Help: Clean shutdown of Host, now no network or VMs are detected
-
@CodeMercenary Have you restarted the toolstack now that it is doing what it needs to do?
That might make the console show what it needs.
Also try exiting out of the console and then starting it back up with xsconsole.
-
@guiltykeyboard Restarting the toolstack didn't fix it.
When I use ctrl-C to exit the console it says it's resetting the console and the new instance still says it can't reach the pool master.
Looking like the network reset on the troublesome host is the next step, then maybe a reboot. Then I can try your suggestions on the pool master. Just a little gun-shy with messing with the master because of this happening to a server that should have just worked.
-
@CodeMercenary Try the toolstack reset on that host.
Maybe do a toolstack reset on the pool master as well - which doesn't affect running VM's.
If that doesn't work, try an emergency network reset on the host having trouble.
-
@guiltykeyboard Restarting the toolstack on the pool master did not fix it so I went ahead and did the emergency network reset on the host having the issue. It came up normally after the reboot. The emergency reset was super easy, Thank you for helping me with this. Still learning XCP-ng and trying to understand what's happening before trying things to fix it, so in the future I'll know more and hopefully be able to help other people.
-
@CodeMercenary Glad it worked out for you.
-
Another bit of strangeness. I just noticed that some older backup disaster recovery VMs were booted up on my pool master host. I looked at the stats and they all booted 4 hours ago, right around when I tried restarting the toolstack on the pool master. All of them were set to auto-start, an odd setting I think for disaster recovery VMs unless there is supposed to be something in place to stop them from auto-starting. Easy enough to shut down but kinda strange that they booted. Surely disaster recovery VMs aren't supposed to power up on restart, right?
-
They shouldn't yes. Were you using DR or CR?
-
O olivierlambert marked this topic as a question on
-
O olivierlambert has marked this topic as solved on
-
@olivierlambert It was DR. I was testing DR a while ago and after running it once I disabled the backup job so these backups have just been sitting on the server. I don't think I've rebooted that server since running that backup.
-
N nick.lloyd referenced this topic on
-
Just want to document that this happened again, on the same host.

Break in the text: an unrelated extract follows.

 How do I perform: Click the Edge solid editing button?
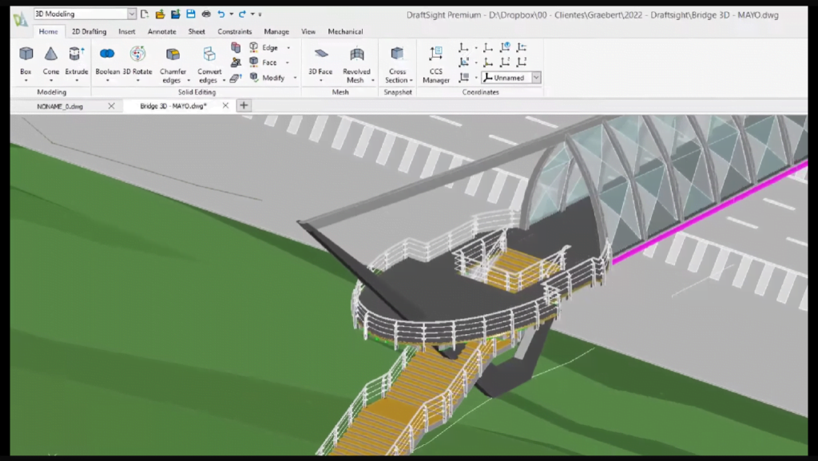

My XO (from source) that manages my backups, ran the backups last night. I know it was active up until at least around 5:30am but by the time I got into the office it was inaccessible by browser, ssh and ping. Other XO instances showed that it was running but the Console tab didn't give me access to its console.
A few hours later I found that other VMs on that same host had become inaccessible in the same fashion and also had no console showing in XO.
An hour or two later I found that XO showed the host as being missing from the pool, which it had not been earlier in the day. When I checked the physical console for that host, I found it had red text "<hostname> login: root (automatic login)" and did not respond to the keyboard other than putting more red text on screen of whatever I typed. I hit ctrl-alt-del and it didn't seem to do anything so I typed random things, then XCP-ng started rebooting. I'm guessing it was 60 to 120 seconds after my first ctrl-alt-delete.
When it came back up it could not find the pool master and said it had no network interfaces. I was able to solve it by doing another emergency network reset.
Would be nice if this wouldn't happen, makes me super nervous about stability. Thankful that the two times this has happened, it was on my least mission critical server. However, it's the server that handles backups so it's still stressful to have it go down. Also makes me wonder if there might be something wrong with that server's hardware.
-
You need to check the logs because obviously it's not normal. Check if you have a /var/crash folder with some stuff in it. Otherwise, the usual logs to check (on both xen and dom0 side).
-
@olivierlambert I do have a /var/crash folder but it has nothing it in except a file from a year ago named
.sacrificial-space-for-logs
.The Xen logs are verbose. Any suggestions of text to grep to find what I'm looking for? Other than the obvious
error
I should search for.Currently looking in xensource.log.* for error lines to see if I can figure anything out.